Joan Krajewski and the Boom-Boom Sisters: Running amok, and other sports
Longtime former Philadelphia city councilwoman Joan Krajewski passed away on Aug. 29, 2013. From our archives, here's one of Krajewski's most famous moments: former Inquirer columnist Steve Lopez's story on when Krajewski was caught playing slots in Las Vegas on a trip where she was supposed to be conducting city business.
The story was originally published on Dec. 18, 1987.
Good morning, Rousetefarian brothers and sisters. The T-shirts will be available soon.
Today we're going to look at the state of politics in America, and other hazards of a declining civilization.
We hope to pick up a few recruits.
So there I was, reading the morning paper, wondering why we can't get competent politicians to guide SEPTA, when I came across stories about two politicians who want to guide the country.
I don't think we should be alarmed by the fact that one candidate for president can't keep his pants on and another is a television preacher.
It's a sign of the diversity of this great nation. One day, perhaps one of our Roustefarian brothers or sisters can live in the Big House, and I don't mean One Liberty Place.
Anyhow, on the same day that Democrat Gary Hart refused to answer questions about his hormone problem, Republican Pat Robertson said you could get AIDS by breathing.
Which gives us some insight into why there is a world of difference between the Democrats and Republicans on the board at SEPTA, and never the twain shall meet, let alone get to your station on time.
You may recall that on Wednesday morning, I suggested that SEPTA general manager William Stead leave town.
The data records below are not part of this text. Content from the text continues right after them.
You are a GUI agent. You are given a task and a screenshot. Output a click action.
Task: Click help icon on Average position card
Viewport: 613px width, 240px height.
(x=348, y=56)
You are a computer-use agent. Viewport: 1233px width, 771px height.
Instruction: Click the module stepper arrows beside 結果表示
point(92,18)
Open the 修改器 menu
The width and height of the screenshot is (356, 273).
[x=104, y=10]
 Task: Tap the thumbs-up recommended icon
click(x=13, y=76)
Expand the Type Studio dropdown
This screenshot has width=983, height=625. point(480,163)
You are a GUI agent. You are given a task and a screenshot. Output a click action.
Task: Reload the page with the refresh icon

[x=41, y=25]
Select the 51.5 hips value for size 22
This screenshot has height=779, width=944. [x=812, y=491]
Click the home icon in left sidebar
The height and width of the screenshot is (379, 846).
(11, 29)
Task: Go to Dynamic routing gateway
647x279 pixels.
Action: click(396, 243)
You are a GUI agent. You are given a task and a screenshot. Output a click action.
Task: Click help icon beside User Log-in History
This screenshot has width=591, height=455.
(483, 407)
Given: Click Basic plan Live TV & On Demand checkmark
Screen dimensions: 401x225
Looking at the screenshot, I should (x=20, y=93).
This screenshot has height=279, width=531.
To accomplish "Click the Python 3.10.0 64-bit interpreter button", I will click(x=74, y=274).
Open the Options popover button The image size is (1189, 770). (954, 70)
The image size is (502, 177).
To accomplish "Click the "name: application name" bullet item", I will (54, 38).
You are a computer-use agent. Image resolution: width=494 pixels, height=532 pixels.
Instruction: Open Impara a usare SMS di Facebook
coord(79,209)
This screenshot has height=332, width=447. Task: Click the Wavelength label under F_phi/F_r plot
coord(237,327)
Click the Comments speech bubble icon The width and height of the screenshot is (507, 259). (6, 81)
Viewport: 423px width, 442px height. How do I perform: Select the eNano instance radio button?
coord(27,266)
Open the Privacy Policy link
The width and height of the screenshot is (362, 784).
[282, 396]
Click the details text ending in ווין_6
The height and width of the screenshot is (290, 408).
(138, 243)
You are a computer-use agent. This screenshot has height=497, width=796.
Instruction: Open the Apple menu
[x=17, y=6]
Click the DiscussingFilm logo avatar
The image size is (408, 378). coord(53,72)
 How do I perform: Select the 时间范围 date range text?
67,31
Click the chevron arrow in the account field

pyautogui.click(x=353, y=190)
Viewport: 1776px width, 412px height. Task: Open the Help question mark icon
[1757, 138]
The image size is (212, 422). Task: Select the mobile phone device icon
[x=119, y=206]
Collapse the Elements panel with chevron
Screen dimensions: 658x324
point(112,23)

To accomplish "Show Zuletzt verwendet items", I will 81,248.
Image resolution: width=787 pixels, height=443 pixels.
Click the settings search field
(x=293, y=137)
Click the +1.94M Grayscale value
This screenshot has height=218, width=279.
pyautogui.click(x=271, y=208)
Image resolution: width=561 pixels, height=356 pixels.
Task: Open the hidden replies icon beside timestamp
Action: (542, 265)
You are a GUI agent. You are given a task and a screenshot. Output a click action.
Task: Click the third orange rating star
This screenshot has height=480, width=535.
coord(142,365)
The man is a mass-transit expert, and we don't need him or his kind to question our traditions of chaos and incompetence.
By Wednesday afternoon, it looked as if Stead might be getting the message and preparing to get out of town.
I don't necessarily see a correlation here, but the possibility is at least intriguing. I mean, you can never predict the impact of the written word.
And there's a lesson in that for those of us in journalism. The press has a power that should not be abused, or to further our own little crusades or personal vendettas.
Today I'd like to suggest that City Council President Joe Coleman leave town.
Go on, get out of here.
We'll see how this one works out. Actually, King Coleman has been behaving himself lately. Unfortunately, we cannot say the same for two of his colleagues on City Council.
I am speaking of the Boom-Boom Sisters.
VIVA LAS VEGAS
Joan Krajewski and Ann Land, a couple of legislative visionaries, popped up yesterday in a Daily News story. The Boom-Boom Sisters slinked out to Las Vegas, on the dole, for a National League of Cities convention.
Good move, because the convention included workshops on a number of issues important to Philadelphia.
Unfortunately, the Boom-Boom Sisters could not pull themselves away from the slot machines.
You had to know, deep down in your heart, that they were slot machine ladies. Some people, you can just tell. I'm laying two-to-one they went to the Wayne Newton show.
Krajewski attended one workshop. Land attended two. When confronted, as in caught red-handed, Krajewski said her back was acting up. Land's ulcer was bothering her.
The slots are therapeutic.
You may be wondering how we got from SEPTA to the Boom-Boom Sisters and how we're going to get back on track. Why should there be any logical sequence here?
SUMMING IT UP
We're talking about a couple of jokers running for president, two City Council members whose idea of enrichment is three cherries, and a SEPTA board that conducted a nationwide search for an expert and then, as soon as he got in the door, tried to pay him to leave.
As I mentioned on Wednesday, one problem at SEPTA is that the suburban board members do not trust the city board members. This is at least partly because of the regional perception that Philadelphia's public officials handle tax dollars as if they were, say, turned loose in a casino.
But if Stead winds up walking away, as he still might, and SEPTA becomes a national joke, as it still might, it'll be the narrow-minded and petty suburban board members who will look like they've stepped in it.
Board Chairman Lew Gould will be in so far, they'll need the Jaws of Life to get him out.
And the chance of more federal and state funding to actually improve the system will be slimmer than the chance of the Boom - Boom Sisters dating Engelbert Humperdinck.
Regional transportation? Bahhh!
It's falling apart, folks, and there's only one answer.
The Roustefarians: Working today for a better tomorrow.